------ PROVIDED RECORDS

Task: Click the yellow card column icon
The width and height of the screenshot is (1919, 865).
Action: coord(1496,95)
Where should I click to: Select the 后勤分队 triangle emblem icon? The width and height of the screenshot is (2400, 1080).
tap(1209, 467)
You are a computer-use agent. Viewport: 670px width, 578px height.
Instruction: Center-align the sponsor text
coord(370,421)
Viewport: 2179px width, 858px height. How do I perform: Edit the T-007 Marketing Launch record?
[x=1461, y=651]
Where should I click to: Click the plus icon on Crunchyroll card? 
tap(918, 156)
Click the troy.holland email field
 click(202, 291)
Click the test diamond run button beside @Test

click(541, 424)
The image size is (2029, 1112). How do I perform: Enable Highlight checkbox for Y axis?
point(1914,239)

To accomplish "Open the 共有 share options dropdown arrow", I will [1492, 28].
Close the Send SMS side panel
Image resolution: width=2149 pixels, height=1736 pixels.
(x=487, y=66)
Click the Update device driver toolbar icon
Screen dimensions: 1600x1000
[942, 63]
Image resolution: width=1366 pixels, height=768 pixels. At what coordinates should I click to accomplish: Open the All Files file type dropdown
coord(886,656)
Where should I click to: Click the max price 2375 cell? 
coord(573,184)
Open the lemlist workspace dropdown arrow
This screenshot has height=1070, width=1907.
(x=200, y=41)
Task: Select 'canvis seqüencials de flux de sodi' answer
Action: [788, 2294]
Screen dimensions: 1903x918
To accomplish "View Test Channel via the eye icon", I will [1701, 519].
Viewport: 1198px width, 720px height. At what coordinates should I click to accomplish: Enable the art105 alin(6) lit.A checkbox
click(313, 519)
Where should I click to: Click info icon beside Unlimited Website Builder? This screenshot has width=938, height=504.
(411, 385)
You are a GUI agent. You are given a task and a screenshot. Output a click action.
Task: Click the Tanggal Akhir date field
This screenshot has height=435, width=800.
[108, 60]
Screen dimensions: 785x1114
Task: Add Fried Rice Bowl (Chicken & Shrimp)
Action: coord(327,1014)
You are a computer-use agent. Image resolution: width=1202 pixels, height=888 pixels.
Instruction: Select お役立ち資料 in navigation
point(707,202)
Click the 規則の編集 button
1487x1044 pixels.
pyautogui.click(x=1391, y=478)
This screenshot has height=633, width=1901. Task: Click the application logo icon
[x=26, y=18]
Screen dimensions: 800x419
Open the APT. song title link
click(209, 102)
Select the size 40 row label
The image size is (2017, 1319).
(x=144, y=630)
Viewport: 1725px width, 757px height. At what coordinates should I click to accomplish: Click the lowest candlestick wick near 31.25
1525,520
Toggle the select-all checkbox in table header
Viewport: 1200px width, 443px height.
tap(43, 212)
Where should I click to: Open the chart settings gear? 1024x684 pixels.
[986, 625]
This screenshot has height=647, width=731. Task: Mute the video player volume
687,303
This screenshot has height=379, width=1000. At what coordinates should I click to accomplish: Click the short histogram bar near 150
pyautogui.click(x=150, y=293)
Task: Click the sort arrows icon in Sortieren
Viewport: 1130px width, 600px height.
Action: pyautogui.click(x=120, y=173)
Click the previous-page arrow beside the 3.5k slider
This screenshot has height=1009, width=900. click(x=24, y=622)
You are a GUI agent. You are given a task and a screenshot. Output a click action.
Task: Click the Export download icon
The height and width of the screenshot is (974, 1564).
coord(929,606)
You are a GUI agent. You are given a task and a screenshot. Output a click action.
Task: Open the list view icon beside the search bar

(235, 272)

------------

WHAT YOU NEED TO DO:
Please rewrite the lines above, changing every "checkbox" to "check box" and leaving everything else unchanged.

REPLY:
Task: Click the yellow card column icon
The width and height of the screenshot is (1919, 865).
Action: coord(1496,95)
Where should I click to: Select the 后勤分队 triangle emblem icon? The width and height of the screenshot is (2400, 1080).
tap(1209, 467)
You are a computer-use agent. Viewport: 670px width, 578px height.
Instruction: Center-align the sponsor text
coord(370,421)
Viewport: 2179px width, 858px height. How do I perform: Edit the T-007 Marketing Launch record?
[x=1461, y=651]
Where should I click to: Click the plus icon on Crunchyroll card? 
tap(918, 156)
Click the troy.holland email field
 click(202, 291)
Click the test diamond run button beside @Test

click(541, 424)
The image size is (2029, 1112). How do I perform: Enable Highlight check box for Y axis?
point(1914,239)

To accomplish "Open the 共有 share options dropdown arrow", I will [1492, 28].
Close the Send SMS side panel
Image resolution: width=2149 pixels, height=1736 pixels.
(x=487, y=66)
Click the Update device driver toolbar icon
Screen dimensions: 1600x1000
[942, 63]
Image resolution: width=1366 pixels, height=768 pixels. At what coordinates should I click to accomplish: Open the All Files file type dropdown
coord(886,656)
Where should I click to: Click the max price 2375 cell? 
coord(573,184)
Open the lemlist workspace dropdown arrow
This screenshot has height=1070, width=1907.
(x=200, y=41)
Task: Select 'canvis seqüencials de flux de sodi' answer
Action: [788, 2294]
Screen dimensions: 1903x918
To accomplish "View Test Channel via the eye icon", I will [1701, 519].
Viewport: 1198px width, 720px height. At what coordinates should I click to accomplish: Enable the art105 alin(6) lit.A check box
click(313, 519)
Where should I click to: Click info icon beside Unlimited Website Builder? This screenshot has width=938, height=504.
(411, 385)
You are a GUI agent. You are given a task and a screenshot. Output a click action.
Task: Click the Tanggal Akhir date field
This screenshot has height=435, width=800.
[108, 60]
Screen dimensions: 785x1114
Task: Add Fried Rice Bowl (Chicken & Shrimp)
Action: coord(327,1014)
You are a computer-use agent. Image resolution: width=1202 pixels, height=888 pixels.
Instruction: Select お役立ち資料 in navigation
point(707,202)
Click the 規則の編集 button
1487x1044 pixels.
pyautogui.click(x=1391, y=478)
This screenshot has height=633, width=1901. Task: Click the application logo icon
[x=26, y=18]
Screen dimensions: 800x419
Open the APT. song title link
click(209, 102)
Select the size 40 row label
The image size is (2017, 1319).
(x=144, y=630)
Viewport: 1725px width, 757px height. At what coordinates should I click to accomplish: Click the lowest candlestick wick near 31.25
1525,520
Toggle the select-all check box in table header
Viewport: 1200px width, 443px height.
tap(43, 212)
Where should I click to: Open the chart settings gear? 1024x684 pixels.
[986, 625]
This screenshot has height=647, width=731. Task: Mute the video player volume
687,303
This screenshot has height=379, width=1000. At what coordinates should I click to accomplish: Click the short histogram bar near 150
pyautogui.click(x=150, y=293)
Task: Click the sort arrows icon in Sortieren
Viewport: 1130px width, 600px height.
Action: pyautogui.click(x=120, y=173)
Click the previous-page arrow beside the 3.5k slider
This screenshot has height=1009, width=900. click(x=24, y=622)
You are a GUI agent. You are given a task and a screenshot. Output a click action.
Task: Click the Export download icon
The height and width of the screenshot is (974, 1564).
coord(929,606)
You are a GUI agent. You are given a task and a screenshot. Output a click action.
Task: Open the list view icon beside the search bar

(235, 272)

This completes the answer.